__Task item__
Nothing but the lines from the one containing "This screenshot has height=198, width=306." through the final line of the data should be repeated, and each must be exact.

__Saved data entries__
***

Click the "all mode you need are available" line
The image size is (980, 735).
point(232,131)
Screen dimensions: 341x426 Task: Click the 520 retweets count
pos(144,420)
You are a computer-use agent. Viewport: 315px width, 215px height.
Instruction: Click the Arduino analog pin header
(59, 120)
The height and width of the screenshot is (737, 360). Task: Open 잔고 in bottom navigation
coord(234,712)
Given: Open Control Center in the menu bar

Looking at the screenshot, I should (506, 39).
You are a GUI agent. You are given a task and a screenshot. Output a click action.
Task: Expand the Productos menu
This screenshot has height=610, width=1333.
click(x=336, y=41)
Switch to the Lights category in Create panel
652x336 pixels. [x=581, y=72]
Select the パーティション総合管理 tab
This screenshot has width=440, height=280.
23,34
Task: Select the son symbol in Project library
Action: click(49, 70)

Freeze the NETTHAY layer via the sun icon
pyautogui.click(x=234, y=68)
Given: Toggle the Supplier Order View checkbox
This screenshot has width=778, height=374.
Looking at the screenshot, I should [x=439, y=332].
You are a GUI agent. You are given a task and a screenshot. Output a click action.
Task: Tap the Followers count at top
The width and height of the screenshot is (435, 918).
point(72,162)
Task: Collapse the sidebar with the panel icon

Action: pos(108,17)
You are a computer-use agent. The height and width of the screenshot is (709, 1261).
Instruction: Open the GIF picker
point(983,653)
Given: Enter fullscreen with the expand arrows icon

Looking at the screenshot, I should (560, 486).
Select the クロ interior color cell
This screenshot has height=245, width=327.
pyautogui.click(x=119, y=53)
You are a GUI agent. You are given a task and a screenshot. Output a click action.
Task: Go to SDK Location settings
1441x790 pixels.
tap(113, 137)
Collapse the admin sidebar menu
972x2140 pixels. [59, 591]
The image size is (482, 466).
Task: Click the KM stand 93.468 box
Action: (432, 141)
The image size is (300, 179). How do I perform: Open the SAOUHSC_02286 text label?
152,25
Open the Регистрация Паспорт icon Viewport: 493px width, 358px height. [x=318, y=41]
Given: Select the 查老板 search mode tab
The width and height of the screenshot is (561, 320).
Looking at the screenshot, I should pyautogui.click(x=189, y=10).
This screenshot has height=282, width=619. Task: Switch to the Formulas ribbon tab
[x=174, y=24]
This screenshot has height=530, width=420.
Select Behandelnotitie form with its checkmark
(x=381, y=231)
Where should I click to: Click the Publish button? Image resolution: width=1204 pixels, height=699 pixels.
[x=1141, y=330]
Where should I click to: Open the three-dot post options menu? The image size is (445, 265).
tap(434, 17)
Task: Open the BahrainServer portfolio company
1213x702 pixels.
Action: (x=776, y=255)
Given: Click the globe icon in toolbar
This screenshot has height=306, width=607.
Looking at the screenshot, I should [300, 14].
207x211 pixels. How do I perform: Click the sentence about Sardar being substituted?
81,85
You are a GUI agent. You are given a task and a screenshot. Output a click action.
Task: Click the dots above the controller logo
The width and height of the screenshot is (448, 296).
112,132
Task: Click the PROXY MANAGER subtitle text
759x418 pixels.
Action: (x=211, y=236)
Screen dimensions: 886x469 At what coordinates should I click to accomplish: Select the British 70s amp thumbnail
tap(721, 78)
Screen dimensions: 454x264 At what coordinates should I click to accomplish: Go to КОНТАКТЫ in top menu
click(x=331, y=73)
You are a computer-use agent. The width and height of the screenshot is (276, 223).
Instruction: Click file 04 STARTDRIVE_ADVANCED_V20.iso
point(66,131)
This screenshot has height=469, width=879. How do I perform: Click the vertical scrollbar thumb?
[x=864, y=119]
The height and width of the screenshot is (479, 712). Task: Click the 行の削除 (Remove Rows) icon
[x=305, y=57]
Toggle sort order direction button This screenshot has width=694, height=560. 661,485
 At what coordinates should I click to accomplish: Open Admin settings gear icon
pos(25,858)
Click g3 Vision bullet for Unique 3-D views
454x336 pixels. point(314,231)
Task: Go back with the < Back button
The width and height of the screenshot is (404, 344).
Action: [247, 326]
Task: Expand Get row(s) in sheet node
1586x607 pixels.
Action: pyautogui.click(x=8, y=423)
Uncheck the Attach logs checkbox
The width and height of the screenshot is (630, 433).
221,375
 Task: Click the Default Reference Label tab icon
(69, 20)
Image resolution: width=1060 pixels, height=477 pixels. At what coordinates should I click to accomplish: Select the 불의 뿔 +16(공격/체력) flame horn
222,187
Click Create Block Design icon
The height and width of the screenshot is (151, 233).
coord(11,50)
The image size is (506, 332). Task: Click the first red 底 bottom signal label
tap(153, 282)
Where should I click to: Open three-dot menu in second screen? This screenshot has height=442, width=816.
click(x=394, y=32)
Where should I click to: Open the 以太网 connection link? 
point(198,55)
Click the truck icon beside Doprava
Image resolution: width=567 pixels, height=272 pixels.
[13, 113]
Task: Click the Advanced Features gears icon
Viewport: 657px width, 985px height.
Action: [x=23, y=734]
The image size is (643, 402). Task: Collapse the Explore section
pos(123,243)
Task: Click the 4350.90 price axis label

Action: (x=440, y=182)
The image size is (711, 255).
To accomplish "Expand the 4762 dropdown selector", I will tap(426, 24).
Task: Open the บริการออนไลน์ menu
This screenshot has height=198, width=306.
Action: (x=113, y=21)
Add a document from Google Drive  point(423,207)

***

__Output__
This screenshot has height=198, width=306.
Action: (x=113, y=21)
Add a document from Google Drive  point(423,207)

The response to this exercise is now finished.